O assassinato do menino Bernardo Uglione Boldrini completa 12 anos neste mês. O menino de 11 anos desapareceu em abril de 2014, em Três Passos, no Noroeste do Rio Grande do Sul, e foi encontrado morto dez dias depois, em um crime que chocou o país e segue na memória dos brasileiros. Relembre o caso abaixo.
Em 2019, quatro pessoas foram condenadas, por meio do Tribunal do Júri, pela morte do menino: o pai, Leandro Boldrini; a madrasta, Graciele Ugulini; a amiga da madrasta, Edelvânia Wirganovicz; e o irmão dela, Evandro Wirganovicz.
O pai, a madrasta e a amiga foram denunciados por homicídio quadruplamente qualificado (motivos torpe e fútil, emprego de veneno e recurso que dificultou a defesa da vítima). Já Evandro foi condenado por homicídio simples. Todos foram acusados de ocultação de cadáver.

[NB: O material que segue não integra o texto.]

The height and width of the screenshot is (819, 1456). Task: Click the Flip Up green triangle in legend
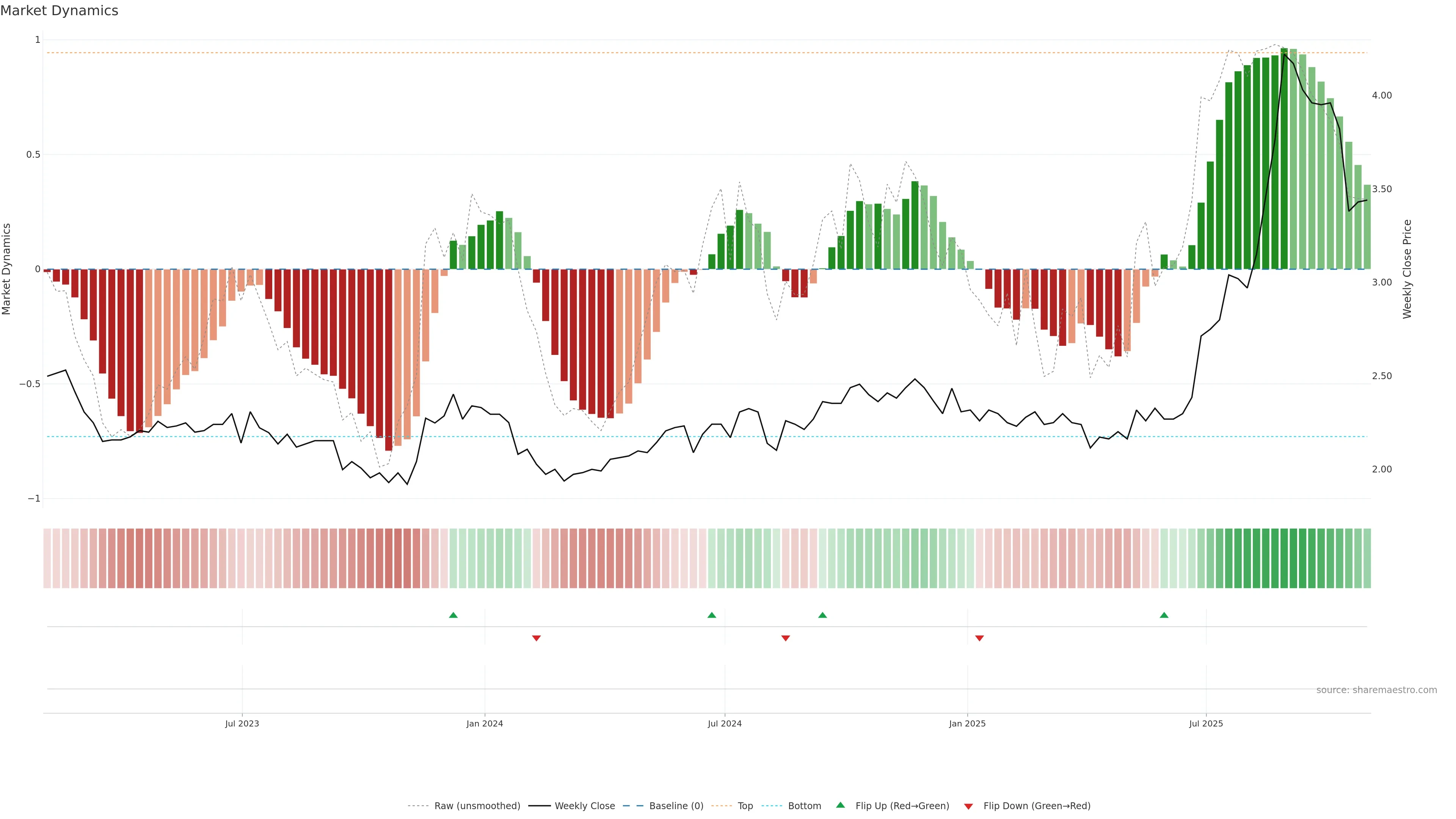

Em julho de 2025, a Justiça do RS aumentou as penas impostas em primeira instância contra Boldrini e Graciele para 13 anos e 15 dias de reclusão por tortura, em regime fechado, e quatro anos, nove meses e 15 dias de detenção por abandono material, em regime semiaberto. O crime de submissão a vexame e constrangimento foi extinto por prescrição.
Onde estão?
Caso Bernardo: pai da vítima, Leandro Boldrini, é réu em júri — Foto: Reprodução/RBS TV
A execução da pena ocorre em regime semiaberto, com saída temporária deferida. Segundo informações do Tribunal de Justiça do Rio Grande do Sul (TJRS), ele não possui trabalho externo autorizado até esta publicação e não apresentou carta de emprego ou pedido formal para exercer atividade fora do sistema prisional.
Em fevereiro de 2025, Boldrini foi desligado do Hospital Universitário de Santa Maria (HUSM) após ter o registro médico cassado. Ele havia sido selecionado, em 2024, para uma vaga no programa de residência médica da instituição. A cassação foi determinada pelo Conselho Federal de Medicina (CFM), após recurso do Ministério Público do Rio Grande do Sul contra uma decisão anterior do Conselho Regional de Medicina (Cremers), que havia absolvido Boldrini em processo ético-profissional.
Com a decisão, Boldrini ficou impedido de exercer a medicina, teve os sistemas de acesso e o crachá do hospital cancelados e não poderá mais ingressar na instituição como profissional da área.
Graciele Ugulini — Foto: reprodução
De acordo com o TJRS, Graciele exerce atividades laborais internas na cozinha do Instituto Penal de Santo Ângelo.
Edelvânia Wirganovicz. — Foto: reprodução
Edelvânia Wirganovicz foi encontrada morta no Instituto Penal Feminino de Porto Alegre em abril de 2025. Segundo a Polícia Penal, a suspeita é de suicídio.
A mulher era amiga da madrasta de Bernardo, Graciele Ugulini, também condenada. Edelvânia admitiu o crime e apontou o local onde a criança foi enterrada.
Em maio de 2022, Edelvânia foi para o regime semiaberto. Em 2023, uma decisão do juízo da 2ª Vara de Execuções Criminais da comarca de Porto Alegre determinou que Edelvânia utilizasse tornozeleira eletrônica em razão da falta de vagas no sistema prisional.
Em fevereiro de 2025, o ministro do Supremo Tribunal Federal (STF) Cristiano Zanin, determinou que ela retornasse ao regime semiaberto.
Evandro Wirganovicz é interrogado no júri do caso Bernardo — Foto: Reprodução/TJ-RS
O irmão de Edelvânia foi condenado a 9 anos e 6 meses de prisão por homicídio simples e ocultação de cadáver.
Ele já cumpriu a pena, que foi extinta em janeiro de 2024, e está solto.
O caso Bernardo marcou o país e permanece como um dos crimes mais emblemáticos da última década.
Na última semana, a Assembleia Legislativa do Estado do Rio Grande do Sul aprovou o Projeto de Lei nº 424/2024, de autoria do deputado Delegado Zucco, que cria a Patrulha Estadual de Prevenção à Violência Doméstica e Familiar contra Crianças e Adolescentes, apelidada pelo parlamentar como “Patrulha Bernardo”. A proposta estabelece ações voltadas à prevenção e ao enfrentamento da violência praticada no ambiente familiar.